Amyloid binding ligands as Alzheimer’s disease therapies

Extracellular senile plaques (SPs) are hallmark brain lesions of sporadic Alzheimer’s disease (AD) and the likely consequence of genetic mutations that cause familial AD by increasing production of amyloidogenic amyloid-β (Aβ). Although Aβ vaccines and inhibitors of amyloidogenic secretases are potential AD therapies, multifaceted strategies may be needed to effectively interrupt Aβ amyloidosis and prevent/arrest AD. One such strategy is the inhibition of Aβ fibrillization as a potential therapy for AD. Certain amyloid-binding molecules, such as Congo red (CR) and chrysamine G (CG) and Thioflavin S (TS) have been shown to bind SPs with high affinity and they can also arrest the formation of Aβ fibrils; however, CR, CG and TS are unsuitable for AD therapy because they do not cross the blood brain barrier (BBB).
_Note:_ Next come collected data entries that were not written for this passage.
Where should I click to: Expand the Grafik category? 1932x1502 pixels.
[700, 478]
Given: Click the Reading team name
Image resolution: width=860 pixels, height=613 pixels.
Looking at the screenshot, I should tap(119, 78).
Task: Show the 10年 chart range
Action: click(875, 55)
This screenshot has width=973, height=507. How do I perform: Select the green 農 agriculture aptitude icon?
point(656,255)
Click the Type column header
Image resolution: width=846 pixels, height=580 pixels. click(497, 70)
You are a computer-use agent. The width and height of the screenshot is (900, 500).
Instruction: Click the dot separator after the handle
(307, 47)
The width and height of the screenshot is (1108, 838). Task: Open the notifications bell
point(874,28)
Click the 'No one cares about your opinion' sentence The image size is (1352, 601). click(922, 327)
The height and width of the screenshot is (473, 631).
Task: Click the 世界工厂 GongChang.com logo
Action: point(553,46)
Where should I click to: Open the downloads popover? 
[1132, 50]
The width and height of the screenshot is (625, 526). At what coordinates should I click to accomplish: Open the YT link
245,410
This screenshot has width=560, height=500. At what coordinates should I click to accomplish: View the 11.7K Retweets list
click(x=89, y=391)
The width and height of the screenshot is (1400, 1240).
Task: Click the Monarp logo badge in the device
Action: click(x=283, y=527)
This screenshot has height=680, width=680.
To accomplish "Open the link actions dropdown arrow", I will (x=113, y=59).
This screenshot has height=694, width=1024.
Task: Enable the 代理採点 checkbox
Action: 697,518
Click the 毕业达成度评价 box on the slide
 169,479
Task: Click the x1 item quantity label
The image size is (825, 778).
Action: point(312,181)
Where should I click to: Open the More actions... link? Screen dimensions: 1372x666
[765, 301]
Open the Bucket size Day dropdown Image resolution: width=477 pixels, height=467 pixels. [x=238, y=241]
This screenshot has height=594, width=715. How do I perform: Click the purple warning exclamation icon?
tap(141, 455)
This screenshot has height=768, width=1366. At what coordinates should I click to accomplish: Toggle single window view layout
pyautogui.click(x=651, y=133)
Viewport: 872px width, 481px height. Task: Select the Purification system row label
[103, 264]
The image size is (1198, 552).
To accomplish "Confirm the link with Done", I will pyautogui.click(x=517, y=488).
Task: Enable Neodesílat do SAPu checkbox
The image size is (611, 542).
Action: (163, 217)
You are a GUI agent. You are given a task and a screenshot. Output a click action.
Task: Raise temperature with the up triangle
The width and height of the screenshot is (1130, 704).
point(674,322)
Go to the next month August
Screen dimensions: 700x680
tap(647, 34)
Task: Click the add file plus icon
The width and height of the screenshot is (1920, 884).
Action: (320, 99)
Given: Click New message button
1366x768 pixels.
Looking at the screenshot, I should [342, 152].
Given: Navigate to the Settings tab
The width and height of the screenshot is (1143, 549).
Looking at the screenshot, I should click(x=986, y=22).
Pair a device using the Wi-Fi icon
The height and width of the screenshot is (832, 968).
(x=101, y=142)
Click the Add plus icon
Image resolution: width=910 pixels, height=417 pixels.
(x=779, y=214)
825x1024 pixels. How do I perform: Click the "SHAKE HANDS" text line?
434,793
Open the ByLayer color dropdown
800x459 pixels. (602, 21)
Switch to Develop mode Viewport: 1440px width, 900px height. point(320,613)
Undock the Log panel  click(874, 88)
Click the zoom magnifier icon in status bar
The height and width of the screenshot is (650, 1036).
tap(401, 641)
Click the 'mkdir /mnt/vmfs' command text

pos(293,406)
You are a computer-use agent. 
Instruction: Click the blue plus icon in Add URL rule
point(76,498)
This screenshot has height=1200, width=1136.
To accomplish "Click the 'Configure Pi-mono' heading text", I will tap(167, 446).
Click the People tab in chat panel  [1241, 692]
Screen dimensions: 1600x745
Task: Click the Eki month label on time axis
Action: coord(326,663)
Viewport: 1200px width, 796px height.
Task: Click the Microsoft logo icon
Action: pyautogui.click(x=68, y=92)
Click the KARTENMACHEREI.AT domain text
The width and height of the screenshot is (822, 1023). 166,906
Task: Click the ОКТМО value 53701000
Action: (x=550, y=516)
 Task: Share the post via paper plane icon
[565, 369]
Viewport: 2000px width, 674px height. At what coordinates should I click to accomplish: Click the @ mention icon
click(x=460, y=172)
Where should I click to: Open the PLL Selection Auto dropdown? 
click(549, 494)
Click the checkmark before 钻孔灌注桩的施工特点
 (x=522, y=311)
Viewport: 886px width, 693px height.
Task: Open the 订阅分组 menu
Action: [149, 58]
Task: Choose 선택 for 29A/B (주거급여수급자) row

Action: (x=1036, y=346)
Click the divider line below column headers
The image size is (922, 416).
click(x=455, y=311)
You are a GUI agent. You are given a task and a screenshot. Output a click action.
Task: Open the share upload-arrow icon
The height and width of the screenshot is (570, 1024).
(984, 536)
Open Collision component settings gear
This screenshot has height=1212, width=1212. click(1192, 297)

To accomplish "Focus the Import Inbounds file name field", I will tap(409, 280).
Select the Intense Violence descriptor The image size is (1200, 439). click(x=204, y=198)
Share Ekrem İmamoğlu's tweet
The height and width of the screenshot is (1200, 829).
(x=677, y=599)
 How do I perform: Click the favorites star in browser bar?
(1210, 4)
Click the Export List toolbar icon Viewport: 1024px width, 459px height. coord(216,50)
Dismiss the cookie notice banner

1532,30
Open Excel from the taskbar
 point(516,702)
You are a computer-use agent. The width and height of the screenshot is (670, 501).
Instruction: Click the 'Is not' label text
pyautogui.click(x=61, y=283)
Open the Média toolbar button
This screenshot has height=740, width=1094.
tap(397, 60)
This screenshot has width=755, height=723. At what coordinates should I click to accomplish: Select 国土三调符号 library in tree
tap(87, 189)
Therefore, we have generated novel CG and TS derivatives that specifically recognize fibrillar Aβ in vitro, arrest the formation of Aβ fibrils, and cross the BBB of transgenic (TG) mice that model AD amyloidosis. As proof of their ability to cross the BBB and of their high specificity for Aβ fibrils in vivo, we show that following intravenous injection in TG mice these compounds specifically label AD-like brain deposits of fibrillar Aβ. Furthermore, we demonstrate that CG derivative IMSB binds to SPs comprised of Aβ40 with much higher affinity than Aβ42 whereas TS derivative TDZM shows the opposite affinity. Moreover, IMSB but not TDZM binds selectively to neurofibrillary tangles. Significantly both IMSB and TDZM inhibit Aβ fibrillization in test tubes and in cultured cells. Thus, small amyloid binding molecules such as IMSB and TDZM which cross the BBB are potential therapeutic agents for the treatment of AD.